Newport Historical Society

Original Grants

Two Substantial Grants Make Preservation Project Possible 

Pier Bridge Grant 

In the late 1990’s the Town of Newport applied for and was awarded a $500,000 Transportation Enhancement Grant to be available July 1, 2007.  The grant is a challenge-style grant requiring a 20% match.  In other words, the state provides $400,000 or 80% of the total and the Town of Newport provides $100,000 or 20% of the total.  The purpose of the grant is to install a three-part fire suppression system and perform needed repairs to the bridge to protect the truss’s from the weather.

 

As of May 2006, there was no plan in place to fund the $100,000 (20%) match needed to secure the $400,000 (80%) in grant funds provided by the State.  At the May 2006 meeting of the Newport Historical Society, the members voted to devote time and resources in an attempt to raise the $100,000 match needed to secure the grant. 

 

See the NHS involvement link to learn of the fundraising that ensued.

 

Wright’s Bridge Grant

 

In the 2005-2006 grant round offered by the New Hampshire Department of Transportation, Transportation Enhancement Program, the New Hampshire Division of Historical Resources applied for and was awarded a grant to add fire suppression to the Wright’s Railroad Covered Bridge, approximately one mile west of the Pier Bridge on the Sugar River off Chandlers Mills Road in the Kellyville portion of Newport.  The total grant awarded was $111,392.  The match was secured by the Department of Resources and Economic Development’s share of revenues from sales of the New Hampshire Conservation (Moose) license plates.  The fire suppression proposal was the same, three-part system described in the Pier Bridge grant information listed above.

 State Combines Grants 

As the State learned of the Newport Historical Society’s substantial progress in raising the $100,000 Pier Bridge grant match in early May of 2007, the agency agreed to combine both grants for a preservation pool of funds totaling $611,392.  With the fundraising total at that time approaching $65,000, the state also removed the July 1 deadline, confident that the Society could raise the balance of the funds needed.
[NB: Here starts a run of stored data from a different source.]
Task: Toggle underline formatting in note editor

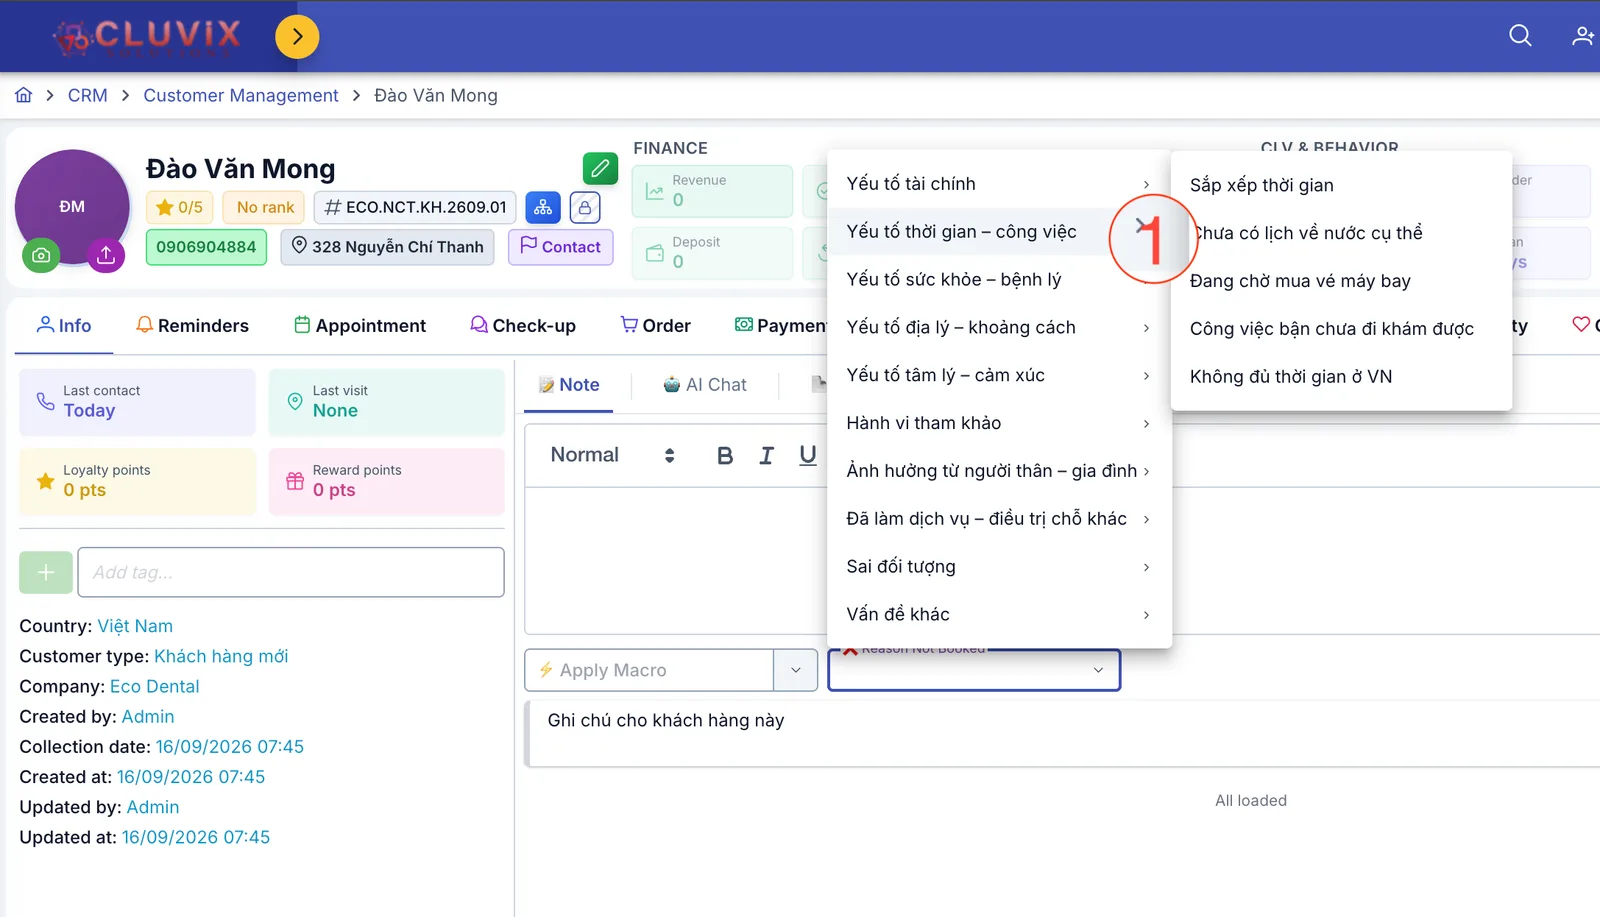Action: click(808, 456)
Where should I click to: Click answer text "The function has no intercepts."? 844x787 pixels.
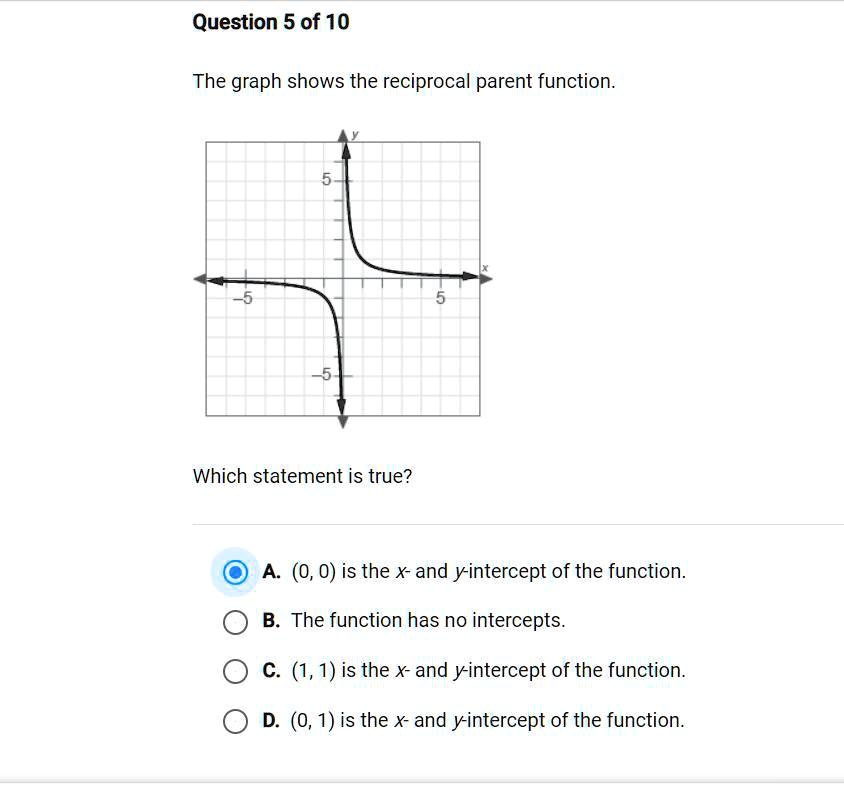(428, 621)
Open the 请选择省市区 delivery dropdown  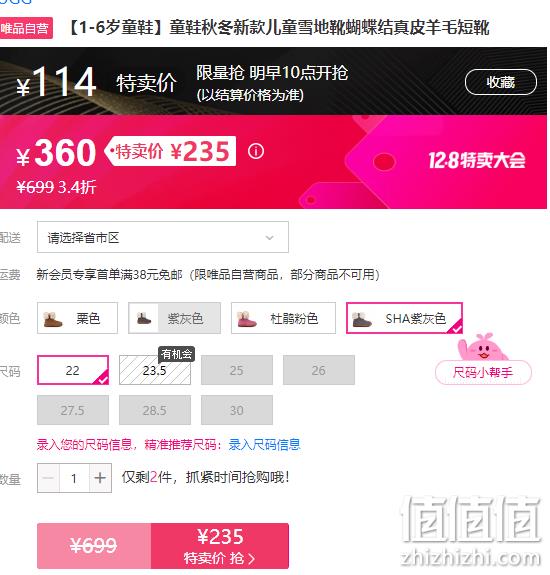pyautogui.click(x=163, y=237)
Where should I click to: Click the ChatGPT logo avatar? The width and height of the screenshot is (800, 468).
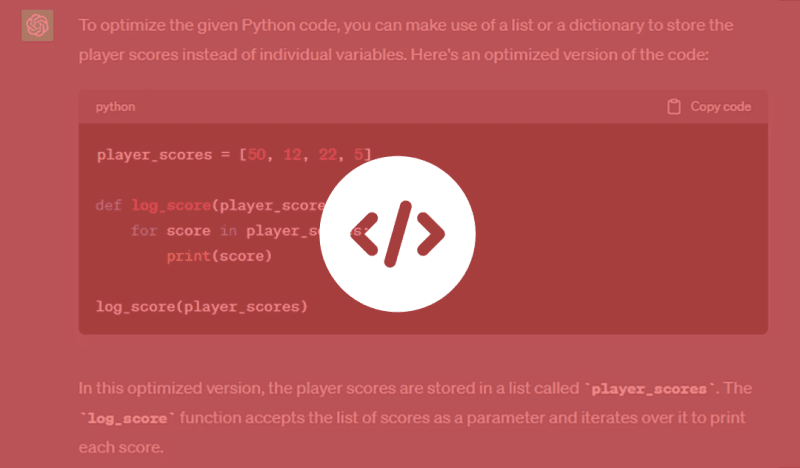coord(37,25)
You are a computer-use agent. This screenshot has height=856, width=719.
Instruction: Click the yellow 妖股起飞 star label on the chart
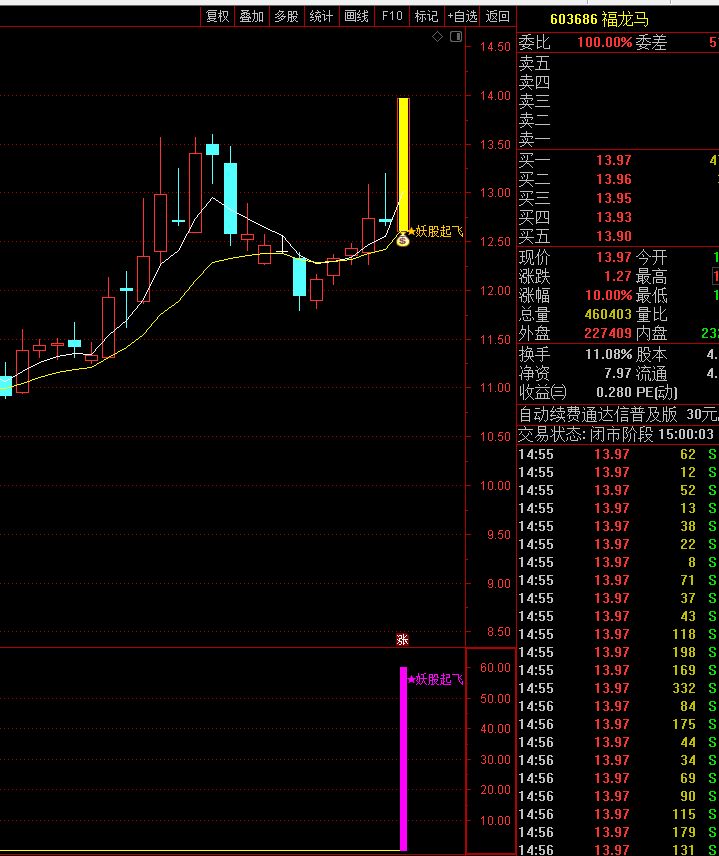coord(435,231)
   What Are Transportation Enhancement Grants? The following explanation of these grants has been provided by Dr. James Garvin, State Architectural Historian, New Hampshire Division of Historical Resources: 

Transportation Enhancement (TE) monies are a separate category of funding that has been authorized by the past three Transportation Acts—ISTEA, TEA-21, and SAFETEA-LU, the current law—the bills that appropriate funding for the nation’s transportation program.

 

These funds are specifically for “enhancements” to the nation’s transportation program—projects that go beyond simply getting people and goods from point to point.  TE funds specifically include monies for historic preservation of transportation-related structures such as early roads, bridges and railroad-related structures, for the development or improvement of trails (which are also considered to be legitimate and valued parts of the nation’s transportation system), and for the provision and maintenance of scenic attributes along transportation corridors.  The two Newport bridges are ideal TE projects in that they combine historic preservation with trails use—and are rare surviving elements of the nation’s railroad transportation legacy.

 

Once TE funds are voted and allocated by New Hampshire’s TE committee, the funded projects are certified as legitimate under the TE program.  TE funds MUST be used for enhancement projects, and the selection of Pier and Wright’s Bridges (twice) by the TE committee attested to the preservation and the purposes of the TE program.